**Request:**
Rewrite everything from the line containing "Where should I" down to the line containing "pos(544,766)", both included, as a numbered list, leaving out any blank lines.

**Records shown:**

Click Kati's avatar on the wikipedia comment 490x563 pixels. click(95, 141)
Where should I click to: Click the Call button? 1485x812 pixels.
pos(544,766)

==

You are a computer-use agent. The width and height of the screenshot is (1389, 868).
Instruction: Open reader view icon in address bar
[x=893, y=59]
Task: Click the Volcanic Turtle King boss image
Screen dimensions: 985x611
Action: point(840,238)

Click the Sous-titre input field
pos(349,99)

**Output of the exercise:**
1. Where should I click to: Click the Call button? 1485x812 pixels.
2. pos(544,766)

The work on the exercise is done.